Structural and Functional Studies of Chikungunya Virus nsP2 ^†

Abstract

Chikungunya virus (CHIKV) is transmitted to humans through mosquitoes and causes Chikungunya fever. Nonstructural protein 2 (nsP2) contains an N-terminal RNA helicase with both nucleotide triphosphatase and RNA triphosphatase activities, and a C-terminal cysteine protease that is responsible for polyprotein processing. Both N-terminal RNA helicase and C-terminal cysteine protease are connected through a flexible linker. Although the structure of the C-terminal cysteine protease has been solved, the structure and the conformational arrangement of full-length nsP2 remains elusive. Here, we determined the crystal structure of the helicase part of the CHIKV nsP2 (nsP2h) bound to the conserved 3′-end of the genomic RNA and the nucleotide analogue ADP-AlF₄. The structure of this ternary complex revealed the molecular basis for viral RNA recognition and ATP hydrolysis by the nsP2h. Unique hydrophobic protein–RNA interactions play essential roles in viral RNA replication.

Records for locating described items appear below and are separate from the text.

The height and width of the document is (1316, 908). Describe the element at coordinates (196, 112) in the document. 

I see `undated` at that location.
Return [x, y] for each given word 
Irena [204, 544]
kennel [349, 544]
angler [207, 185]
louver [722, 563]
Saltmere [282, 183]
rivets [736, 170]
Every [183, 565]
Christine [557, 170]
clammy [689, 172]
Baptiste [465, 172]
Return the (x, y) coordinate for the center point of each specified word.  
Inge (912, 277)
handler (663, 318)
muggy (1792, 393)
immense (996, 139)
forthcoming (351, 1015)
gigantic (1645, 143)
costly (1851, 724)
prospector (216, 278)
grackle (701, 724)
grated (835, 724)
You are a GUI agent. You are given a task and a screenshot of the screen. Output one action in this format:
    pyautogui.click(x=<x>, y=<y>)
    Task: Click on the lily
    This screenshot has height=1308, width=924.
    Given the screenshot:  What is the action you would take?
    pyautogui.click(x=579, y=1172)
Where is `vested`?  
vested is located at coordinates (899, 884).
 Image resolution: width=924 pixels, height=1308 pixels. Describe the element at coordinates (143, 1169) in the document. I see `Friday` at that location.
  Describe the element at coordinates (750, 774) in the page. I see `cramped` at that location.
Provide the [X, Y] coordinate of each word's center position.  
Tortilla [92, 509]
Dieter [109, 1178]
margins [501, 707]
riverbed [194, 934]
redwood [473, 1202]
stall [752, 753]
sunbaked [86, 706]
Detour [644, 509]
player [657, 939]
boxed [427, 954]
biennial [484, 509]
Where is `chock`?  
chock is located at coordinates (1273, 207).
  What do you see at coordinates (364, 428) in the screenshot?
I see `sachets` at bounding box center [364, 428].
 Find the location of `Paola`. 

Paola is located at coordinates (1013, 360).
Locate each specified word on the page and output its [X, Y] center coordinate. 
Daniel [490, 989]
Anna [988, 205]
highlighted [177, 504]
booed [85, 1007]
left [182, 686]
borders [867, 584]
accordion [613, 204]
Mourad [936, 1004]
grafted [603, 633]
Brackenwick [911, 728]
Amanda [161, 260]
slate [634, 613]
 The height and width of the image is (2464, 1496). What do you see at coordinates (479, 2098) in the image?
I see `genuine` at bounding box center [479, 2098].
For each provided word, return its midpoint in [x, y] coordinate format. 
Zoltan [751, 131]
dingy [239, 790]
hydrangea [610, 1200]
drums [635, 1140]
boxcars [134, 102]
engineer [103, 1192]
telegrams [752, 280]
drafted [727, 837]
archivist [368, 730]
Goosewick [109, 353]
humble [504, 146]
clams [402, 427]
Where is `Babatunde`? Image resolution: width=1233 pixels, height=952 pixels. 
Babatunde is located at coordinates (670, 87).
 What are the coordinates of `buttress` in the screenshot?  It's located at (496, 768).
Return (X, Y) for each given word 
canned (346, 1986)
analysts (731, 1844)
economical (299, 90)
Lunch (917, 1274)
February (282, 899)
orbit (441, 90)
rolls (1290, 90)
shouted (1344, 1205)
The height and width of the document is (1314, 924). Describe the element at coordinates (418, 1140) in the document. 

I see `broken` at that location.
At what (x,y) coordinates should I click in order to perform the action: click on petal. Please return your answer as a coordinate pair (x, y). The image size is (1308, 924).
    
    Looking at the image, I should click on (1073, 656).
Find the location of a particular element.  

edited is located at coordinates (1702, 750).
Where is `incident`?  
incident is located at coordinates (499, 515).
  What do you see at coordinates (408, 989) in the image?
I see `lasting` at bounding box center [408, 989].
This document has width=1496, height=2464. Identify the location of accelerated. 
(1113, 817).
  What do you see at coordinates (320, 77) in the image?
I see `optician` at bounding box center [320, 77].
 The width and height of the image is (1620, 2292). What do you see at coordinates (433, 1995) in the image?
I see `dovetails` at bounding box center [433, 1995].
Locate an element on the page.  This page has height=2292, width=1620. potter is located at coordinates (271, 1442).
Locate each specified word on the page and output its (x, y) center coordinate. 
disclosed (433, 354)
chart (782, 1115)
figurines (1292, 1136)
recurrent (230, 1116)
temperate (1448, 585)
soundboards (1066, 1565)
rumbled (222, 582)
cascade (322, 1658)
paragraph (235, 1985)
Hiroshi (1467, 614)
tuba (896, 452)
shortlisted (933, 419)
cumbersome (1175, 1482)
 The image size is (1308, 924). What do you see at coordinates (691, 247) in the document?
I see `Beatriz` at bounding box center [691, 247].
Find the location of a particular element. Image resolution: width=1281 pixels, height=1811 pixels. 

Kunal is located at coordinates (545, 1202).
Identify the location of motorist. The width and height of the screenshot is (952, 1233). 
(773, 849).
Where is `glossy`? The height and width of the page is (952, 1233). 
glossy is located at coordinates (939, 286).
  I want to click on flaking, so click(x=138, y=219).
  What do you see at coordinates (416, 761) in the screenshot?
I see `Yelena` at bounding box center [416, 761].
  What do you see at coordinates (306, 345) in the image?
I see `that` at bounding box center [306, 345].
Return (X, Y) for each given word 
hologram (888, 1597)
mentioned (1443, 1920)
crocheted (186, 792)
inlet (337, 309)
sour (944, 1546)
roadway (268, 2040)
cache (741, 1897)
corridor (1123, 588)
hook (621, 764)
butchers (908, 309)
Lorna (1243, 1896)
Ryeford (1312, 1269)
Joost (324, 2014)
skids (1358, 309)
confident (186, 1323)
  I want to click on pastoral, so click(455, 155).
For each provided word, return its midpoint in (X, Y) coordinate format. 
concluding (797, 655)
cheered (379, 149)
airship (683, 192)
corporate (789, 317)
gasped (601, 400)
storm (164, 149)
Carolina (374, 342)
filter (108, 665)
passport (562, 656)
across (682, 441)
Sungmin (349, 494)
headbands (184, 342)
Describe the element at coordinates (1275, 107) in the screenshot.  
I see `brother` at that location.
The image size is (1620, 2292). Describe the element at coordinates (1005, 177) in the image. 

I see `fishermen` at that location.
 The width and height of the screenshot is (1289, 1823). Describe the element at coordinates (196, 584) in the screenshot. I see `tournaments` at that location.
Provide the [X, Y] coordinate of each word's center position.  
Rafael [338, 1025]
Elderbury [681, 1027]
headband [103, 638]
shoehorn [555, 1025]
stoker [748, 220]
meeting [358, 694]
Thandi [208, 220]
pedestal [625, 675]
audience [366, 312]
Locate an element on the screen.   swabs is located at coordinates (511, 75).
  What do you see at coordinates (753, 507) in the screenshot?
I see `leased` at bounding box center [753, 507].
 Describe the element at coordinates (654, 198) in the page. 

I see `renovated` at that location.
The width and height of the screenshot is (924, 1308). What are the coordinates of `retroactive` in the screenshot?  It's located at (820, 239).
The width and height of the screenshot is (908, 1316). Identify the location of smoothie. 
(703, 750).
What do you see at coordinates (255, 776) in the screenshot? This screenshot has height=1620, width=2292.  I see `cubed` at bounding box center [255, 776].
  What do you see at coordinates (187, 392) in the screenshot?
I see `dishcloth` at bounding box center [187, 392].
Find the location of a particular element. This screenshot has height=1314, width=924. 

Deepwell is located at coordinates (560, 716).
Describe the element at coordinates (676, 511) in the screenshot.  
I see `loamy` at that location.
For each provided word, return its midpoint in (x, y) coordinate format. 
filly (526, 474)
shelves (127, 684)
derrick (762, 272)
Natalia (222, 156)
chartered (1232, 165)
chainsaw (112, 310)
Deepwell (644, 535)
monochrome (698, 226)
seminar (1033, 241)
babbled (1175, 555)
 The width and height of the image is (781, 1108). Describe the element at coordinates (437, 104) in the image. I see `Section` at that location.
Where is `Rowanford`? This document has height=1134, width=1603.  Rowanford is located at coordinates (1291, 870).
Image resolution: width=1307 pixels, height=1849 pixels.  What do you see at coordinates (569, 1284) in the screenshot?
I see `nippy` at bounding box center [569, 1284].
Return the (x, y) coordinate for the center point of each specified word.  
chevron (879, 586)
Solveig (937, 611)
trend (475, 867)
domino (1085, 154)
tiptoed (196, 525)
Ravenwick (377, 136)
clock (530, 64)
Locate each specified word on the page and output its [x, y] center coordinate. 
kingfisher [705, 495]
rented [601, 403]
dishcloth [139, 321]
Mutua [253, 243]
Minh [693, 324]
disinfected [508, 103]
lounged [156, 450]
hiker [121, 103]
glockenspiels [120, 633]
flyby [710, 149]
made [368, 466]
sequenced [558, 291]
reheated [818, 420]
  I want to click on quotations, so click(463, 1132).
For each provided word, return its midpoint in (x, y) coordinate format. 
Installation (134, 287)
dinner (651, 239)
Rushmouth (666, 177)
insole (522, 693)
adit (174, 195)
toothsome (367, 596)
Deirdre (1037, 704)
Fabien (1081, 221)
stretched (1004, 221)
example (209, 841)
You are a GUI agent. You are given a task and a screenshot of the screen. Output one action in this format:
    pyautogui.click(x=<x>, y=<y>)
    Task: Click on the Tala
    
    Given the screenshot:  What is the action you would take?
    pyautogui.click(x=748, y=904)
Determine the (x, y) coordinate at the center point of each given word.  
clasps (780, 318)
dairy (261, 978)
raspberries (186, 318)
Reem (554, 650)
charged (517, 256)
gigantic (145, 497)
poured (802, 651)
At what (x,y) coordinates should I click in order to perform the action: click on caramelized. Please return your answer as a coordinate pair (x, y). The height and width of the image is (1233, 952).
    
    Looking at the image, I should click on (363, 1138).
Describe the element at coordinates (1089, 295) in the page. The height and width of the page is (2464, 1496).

We also determined the solution structure of full-length nsP2 using small-angle X-ray scattering (SAXS). The solution architecture of the nsP2 was modeled using the available high-resolution structures and program CORAL (complexes with random loops). The CORAL model revealed that nsP2 is partially unfolded and the N-terminal protease domain is arranged near the N-terminal domain of the helicase domain. These findings expand our knowledge of CHIKV and related alphaviruses and might also have broad implications for antiviral and vaccine developments against pathogenic alphaviruses.